Associate Judge of the New York Court of Appeals
- In office September 25, 1992 – September 23, 2006
- Appointed by: Mario Cuomo
- Preceded by: Fritz W. Alexander II
- Succeeded by: Eugene F. Pigott Jr.

Personal details
- Born: George Bundy Smith April 7, 1937 New Orleans, Louisiana
- Died: August 5, 2017 (aged 80) New York, New York
- Alma mater: Yale College Yale Law School New York University

= George Bundy Smith =

American judge

George Bundy Smith (April 7, 1937 - August 5, 2017) was a lawyer and judge in New York State. While he was a law student at Yale University, he participated in the Freedom Ride from Atlanta, Georgia, to Montgomery, Alabama.

==Early life==
Smith was born in New Orleans in 1937. He grew up in Washington, D.C., and attended Phillips Academy, where he was the only African-American in the Class of 1955. He received an A.B. degree from Yale University in 1959 and an LL.B. from Yale Law School in 1962. In addition, he earned his doctorate from NYU in Political Science. In 1961, William Sloane Coffin invited second-year law student Smith to go to Montgomery, Alabama, as a Freedom Rider. He and ten other Freedom Riders were arrested in the Montgomery bus station in May 1961 and convicted of breach of the peace; their convictions were later reversed by the United States Supreme Court.

==Career==
Smith began his legal career as an attorney for the NAACP Legal Defense Fund, working on cases including James Meredith's successful litigation seeking admission to the University of Mississippi. He then spent a decade as law secretary to New York State Supreme Court Justices Jawn A. Sandifer, Edward R. Dudley, and Harold A. Stevens. In 1974, he served as administrator of the Model Cities program in New York.

Smith was a judge of the New York City Civil Court from 1975 to 1979 and a justice of the New York State Supreme Court from 1980 to 1986. In 1986, Governor Mario Cuomo appointed Smith to the Appellate Division, First Department, where he served from 1986 to 1992.

In September 1992, Cuomo appointed Smith to a 14-year term as an Associate Judge of New York's highest court, the Court of Appeals in September 1992. Smith's best-known opinion for the Court was People v.
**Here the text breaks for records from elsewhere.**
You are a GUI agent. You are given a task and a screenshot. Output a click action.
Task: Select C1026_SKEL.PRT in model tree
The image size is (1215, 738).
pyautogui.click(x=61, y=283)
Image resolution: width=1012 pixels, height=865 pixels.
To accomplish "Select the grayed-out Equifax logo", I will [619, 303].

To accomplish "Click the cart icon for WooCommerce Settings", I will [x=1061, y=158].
LaValle, a 4-to-3 decision holding that New York's death penalty statute was unconstitutional due to the structure of its sentencing procedures.
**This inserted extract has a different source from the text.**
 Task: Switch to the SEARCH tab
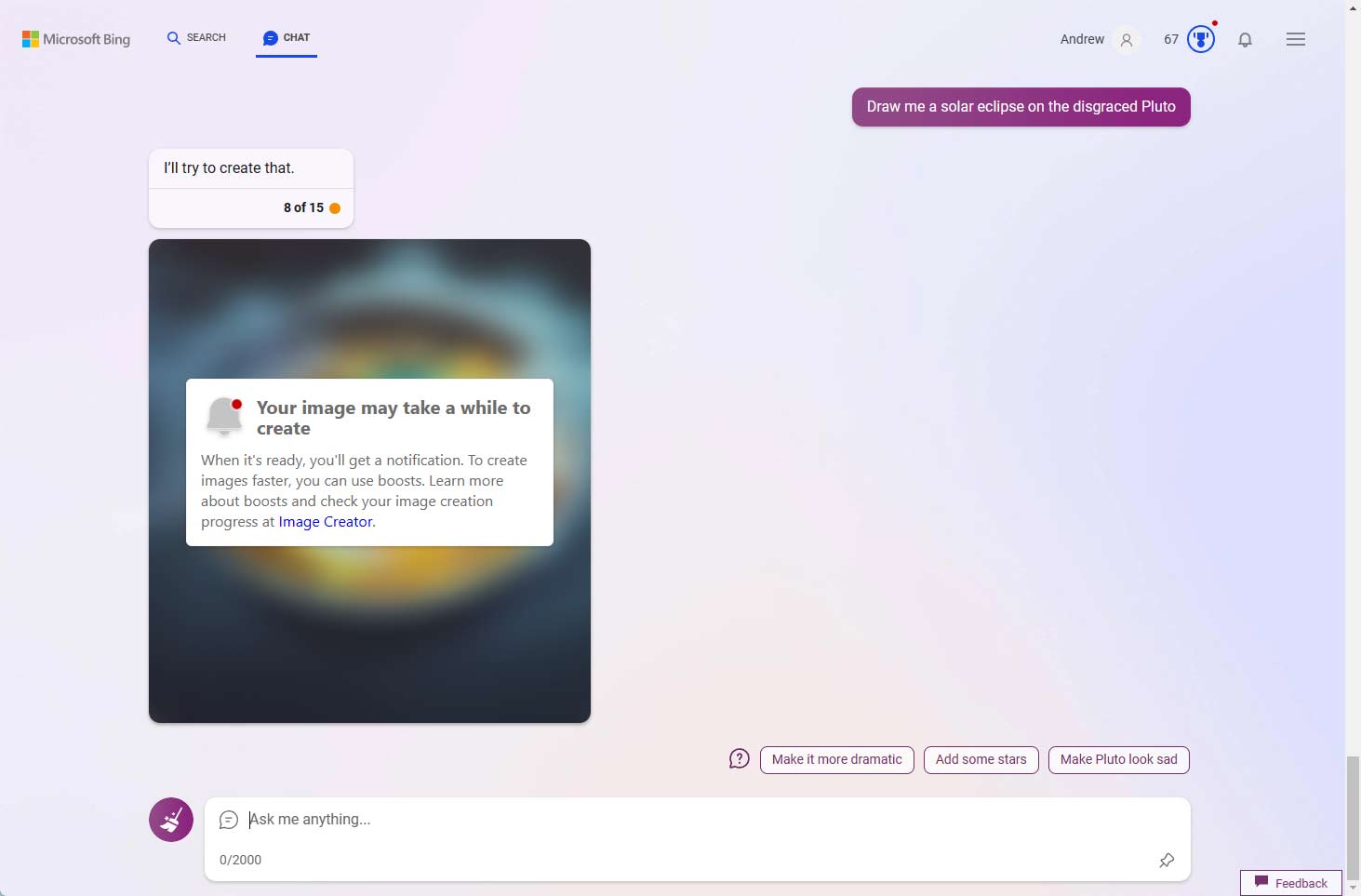[x=195, y=38]
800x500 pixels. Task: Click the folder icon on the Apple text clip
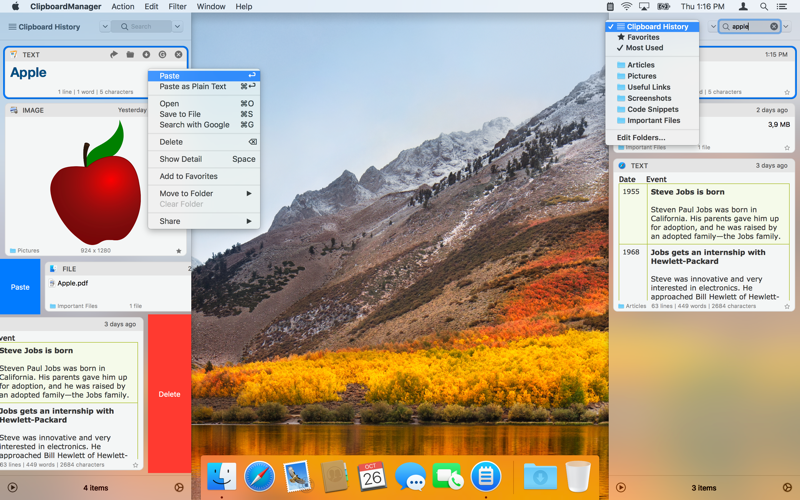(130, 55)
In 2006, Governor George Pataki was urged to reappoint Smith to another term on the Court of Appeals, although Smith would have served only another 16 months on the Court before mandatory retirement at age 70. Pataki declined to reappoint Smith and instead nominated Justice Eugene F. Pigott Jr. to the seat.

After leaving the bench, Smith became a partner at the New York City law firm of Chadbourne & Parke and also worked as a mediator at JAMS. He was also an adjunct professor of law at Fordham Law School for many years both during and after his judicial service.
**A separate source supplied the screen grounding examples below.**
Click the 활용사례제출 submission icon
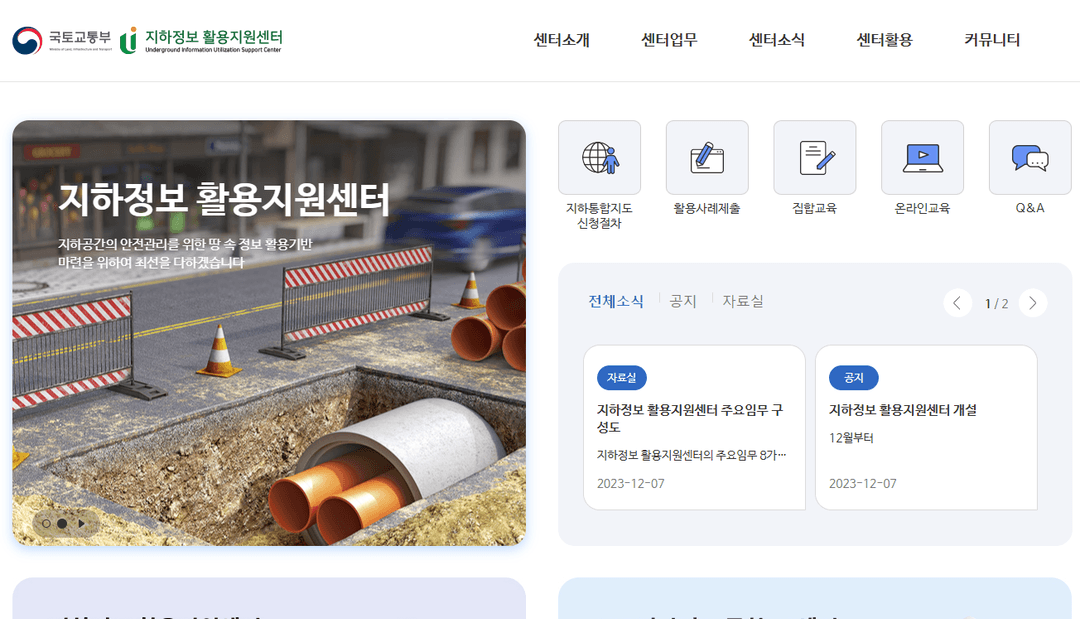This screenshot has width=1080, height=619. pos(707,156)
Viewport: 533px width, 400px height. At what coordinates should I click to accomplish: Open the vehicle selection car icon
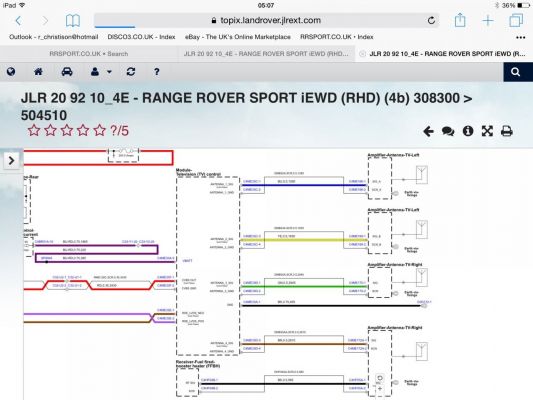click(x=67, y=72)
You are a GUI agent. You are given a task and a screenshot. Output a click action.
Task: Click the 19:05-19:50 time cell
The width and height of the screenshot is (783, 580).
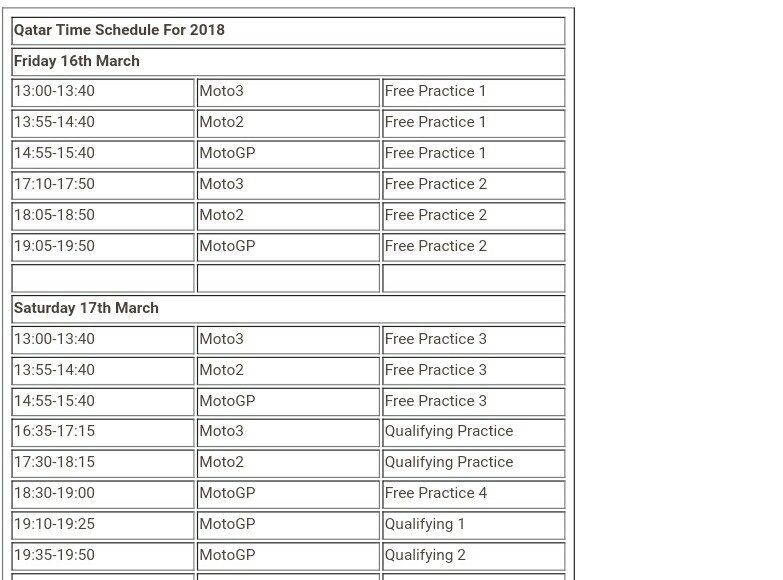pyautogui.click(x=54, y=246)
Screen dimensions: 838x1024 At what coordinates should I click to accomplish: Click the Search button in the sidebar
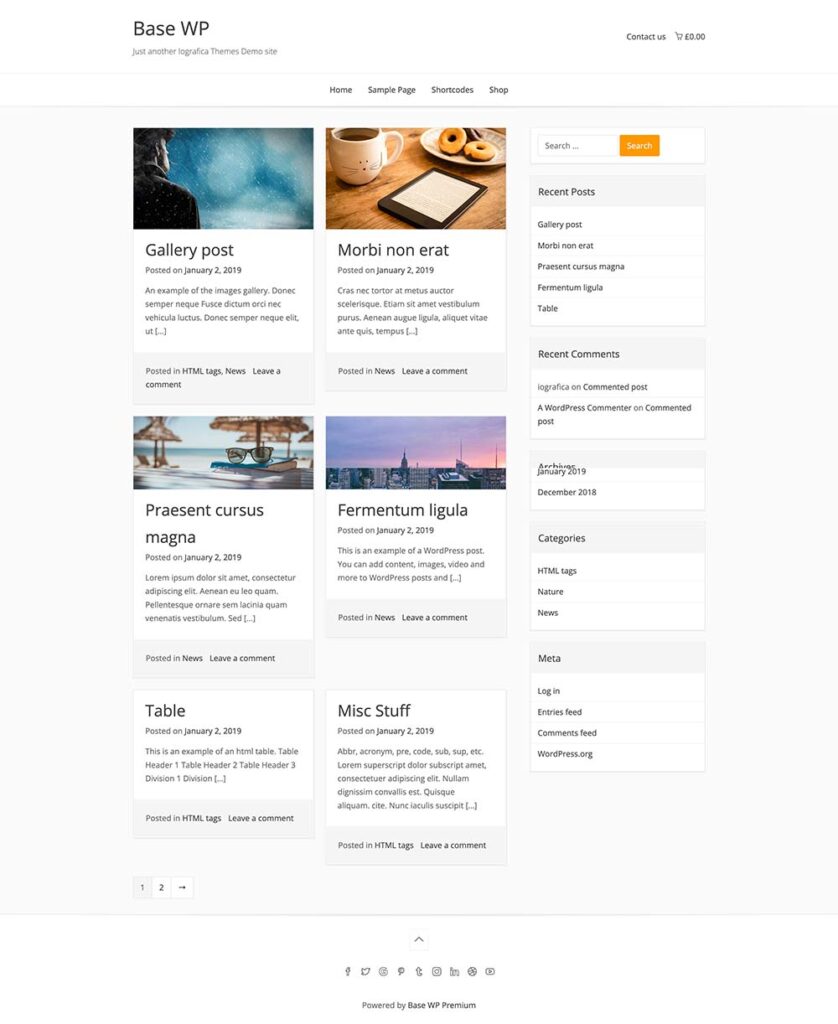(639, 145)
In December 2005, Smith was awarded the William Nelson Cromwell Award by the New York County Lawyers Association. Smith served several terms on the Board of Trustees of the Horace Mann School in Manhattan.

Smith's twin sister, Inez Smith Reid, served as a judge of the District of Columbia Court of Appeals, the District's equivalent of a state supreme court.